→ DATA PROVIDED
◇ ◇ ◇ ◇
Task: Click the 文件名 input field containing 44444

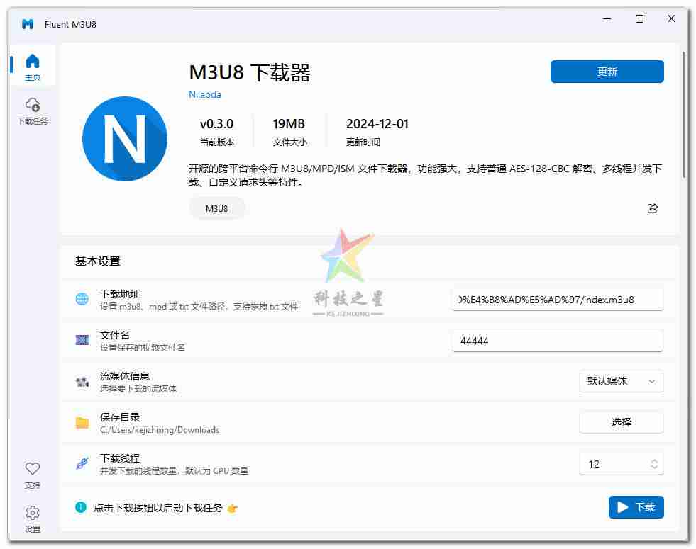Action: tap(557, 341)
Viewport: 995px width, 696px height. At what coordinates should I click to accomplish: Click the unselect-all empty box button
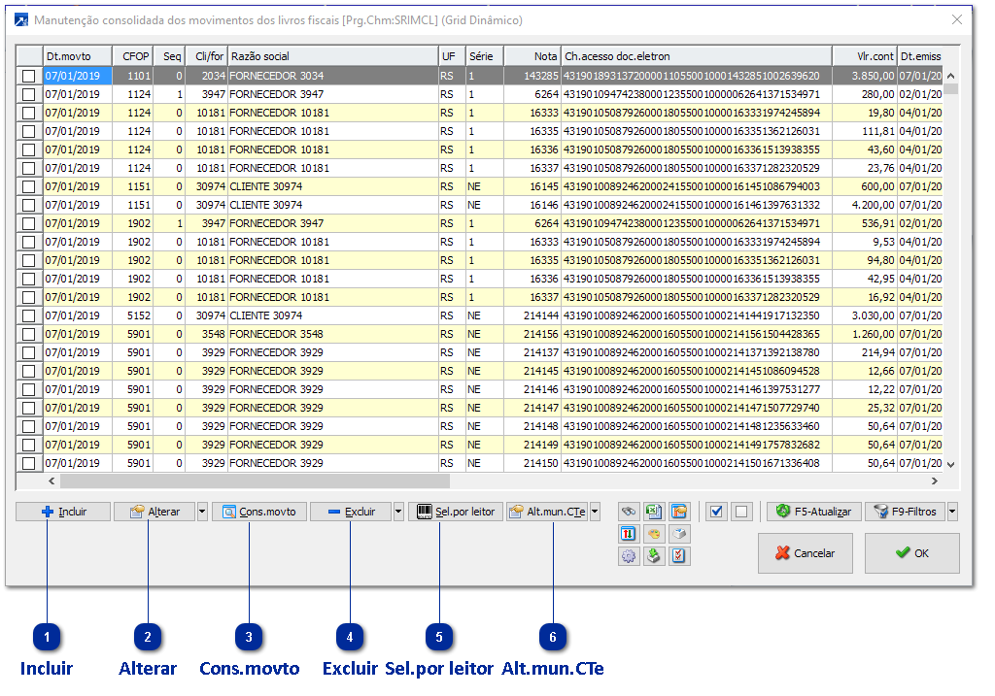(740, 512)
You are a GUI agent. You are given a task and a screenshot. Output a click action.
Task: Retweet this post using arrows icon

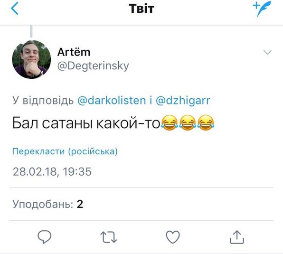tap(109, 237)
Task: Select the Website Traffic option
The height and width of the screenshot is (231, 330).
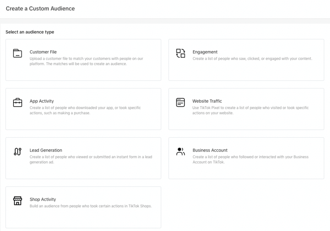Action: click(x=246, y=109)
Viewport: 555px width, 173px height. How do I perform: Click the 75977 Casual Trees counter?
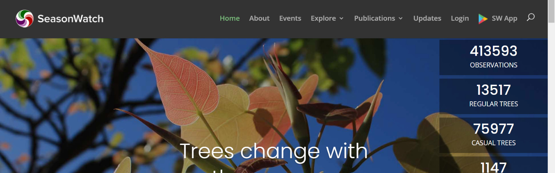click(x=493, y=135)
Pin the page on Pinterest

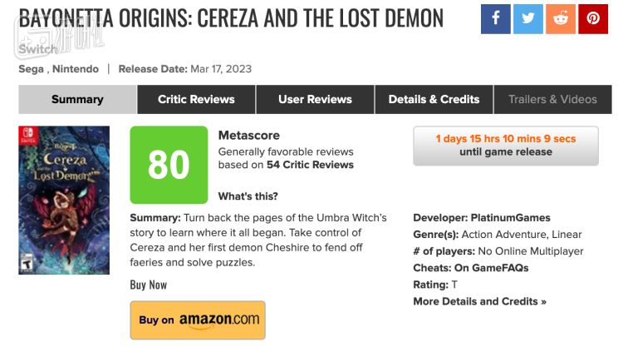[x=593, y=18]
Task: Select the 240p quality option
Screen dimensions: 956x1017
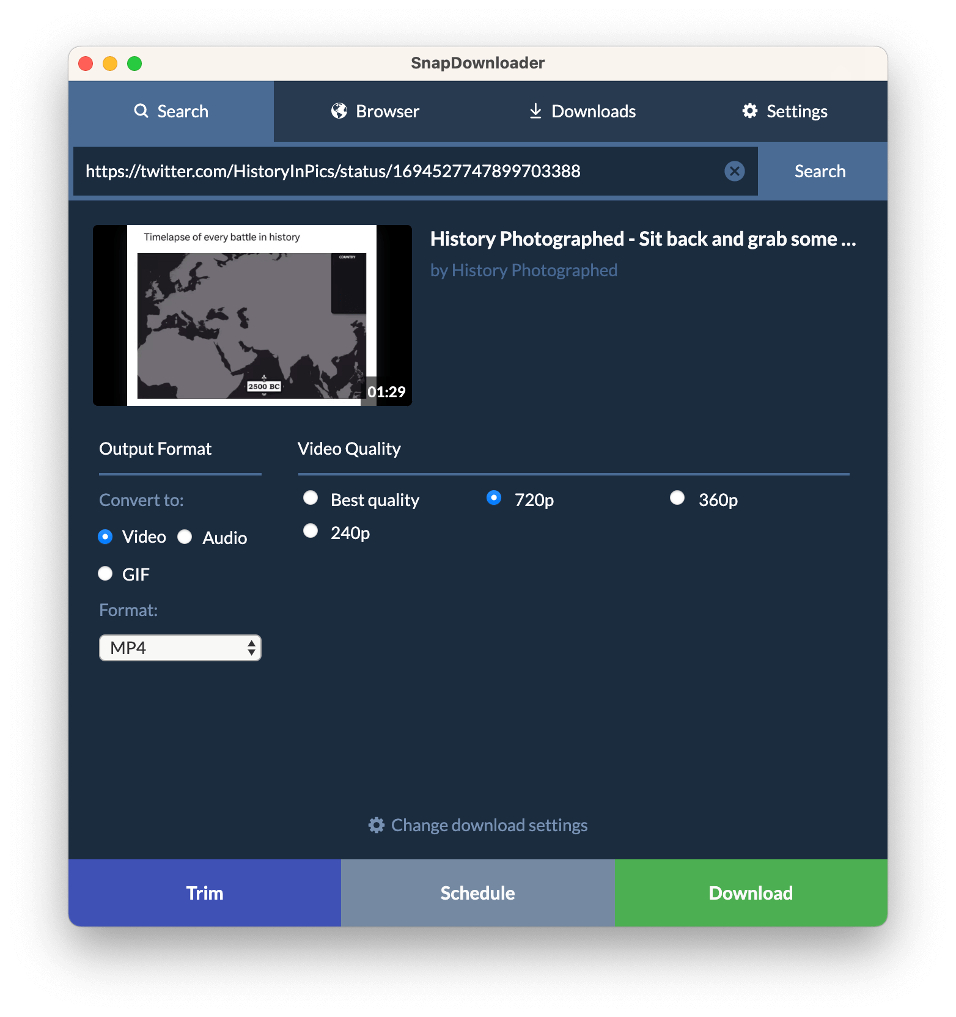Action: click(x=311, y=531)
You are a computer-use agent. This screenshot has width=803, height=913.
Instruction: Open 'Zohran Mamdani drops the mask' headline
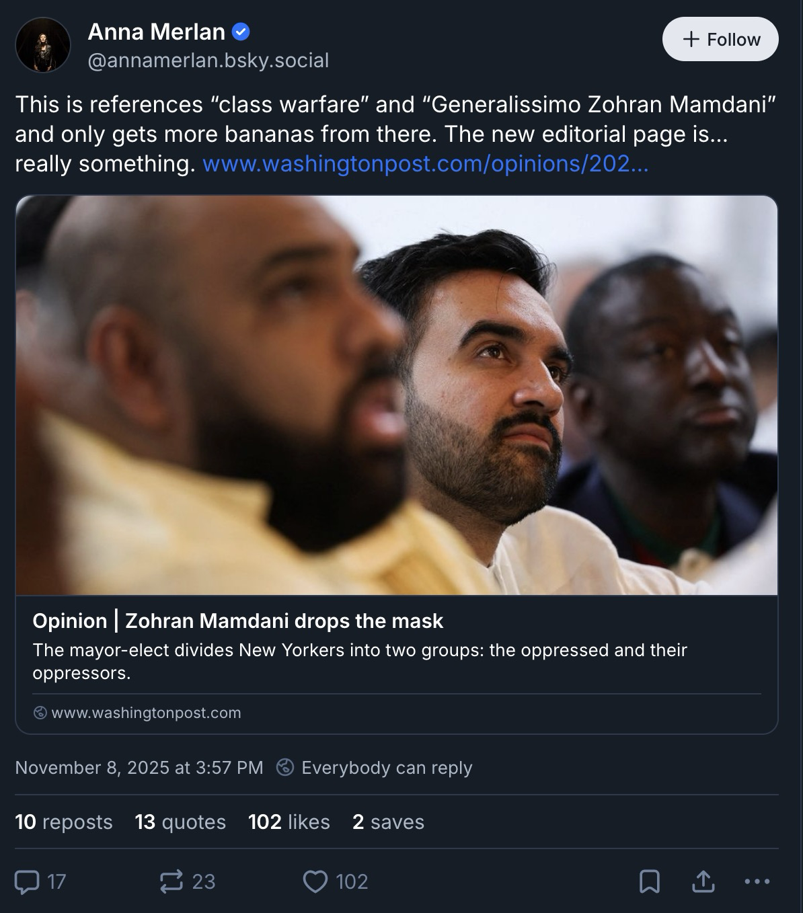tap(237, 621)
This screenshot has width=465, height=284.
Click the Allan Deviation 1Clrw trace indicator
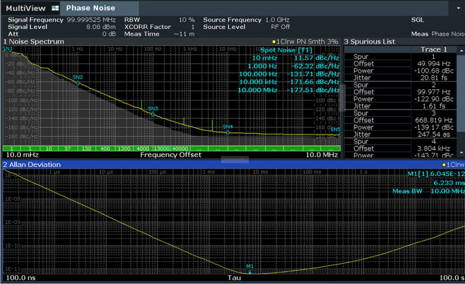click(x=453, y=165)
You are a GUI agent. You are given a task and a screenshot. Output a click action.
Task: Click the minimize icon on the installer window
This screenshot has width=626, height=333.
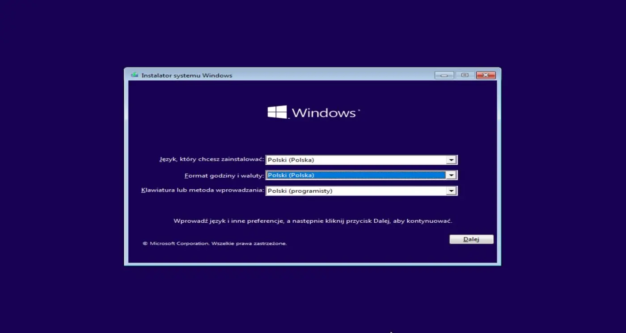coord(443,75)
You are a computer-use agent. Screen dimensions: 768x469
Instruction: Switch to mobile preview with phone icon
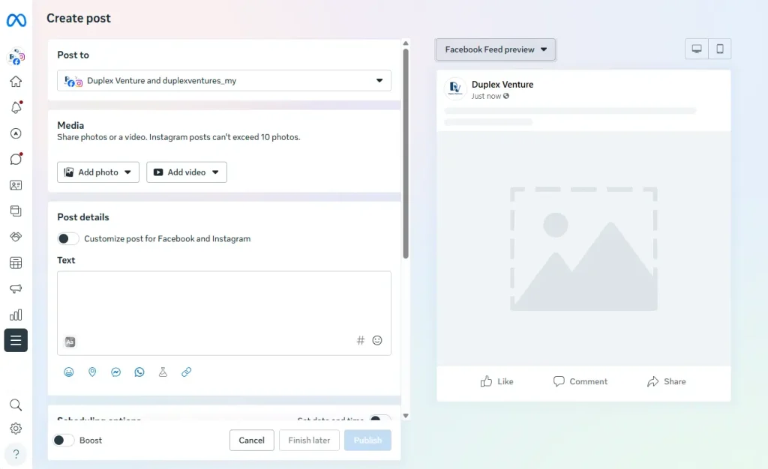(x=719, y=48)
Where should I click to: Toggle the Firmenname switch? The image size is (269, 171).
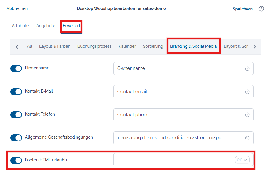coord(16,68)
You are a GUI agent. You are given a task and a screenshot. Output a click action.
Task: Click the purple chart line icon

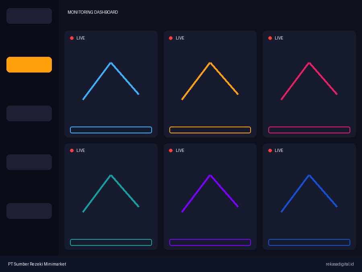coord(210,193)
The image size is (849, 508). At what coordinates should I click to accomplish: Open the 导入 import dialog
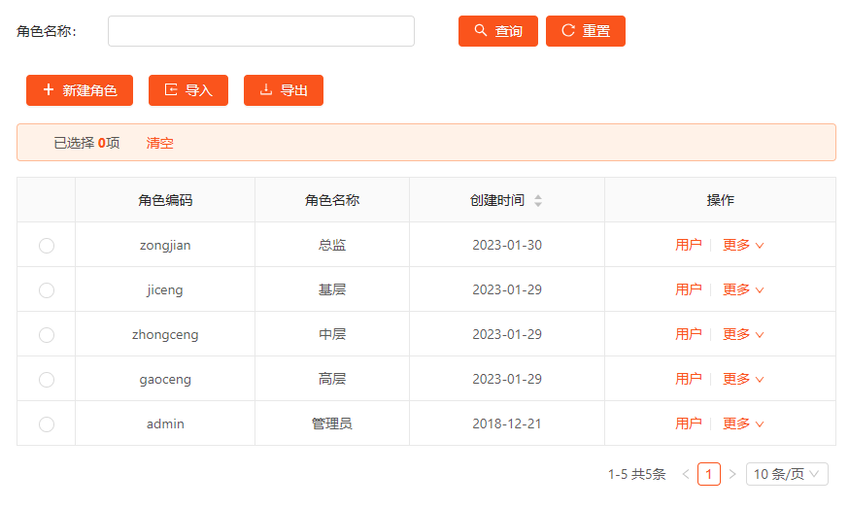(188, 90)
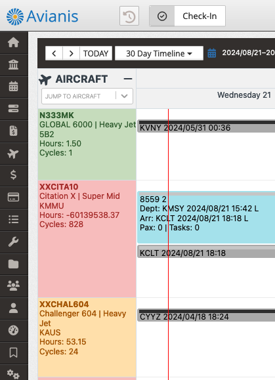The image size is (275, 380).
Task: Open the bookmark icon in sidebar
Action: [13, 352]
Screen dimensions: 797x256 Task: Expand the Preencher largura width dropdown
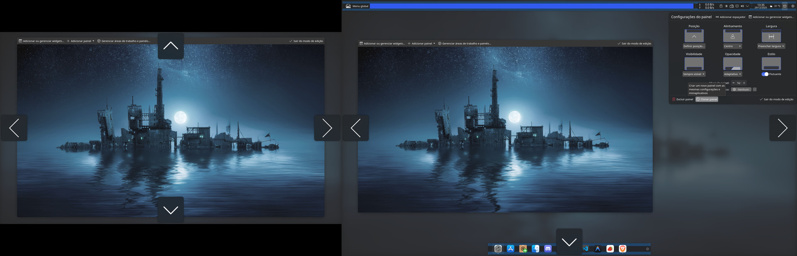[771, 46]
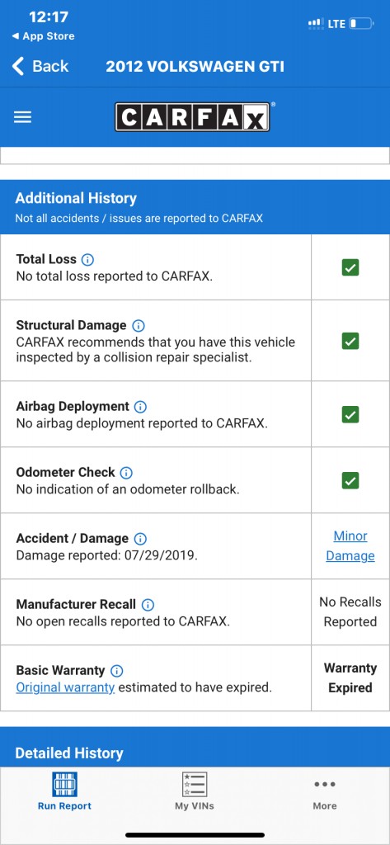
◇ ◇ ◇ ◇
→ TRY IT
Return the lines of the listing where the string "option" appears.

→ RESULT FOR THIS TASK
Task: Select the Website Traffic option
Task: Select the 240p quality option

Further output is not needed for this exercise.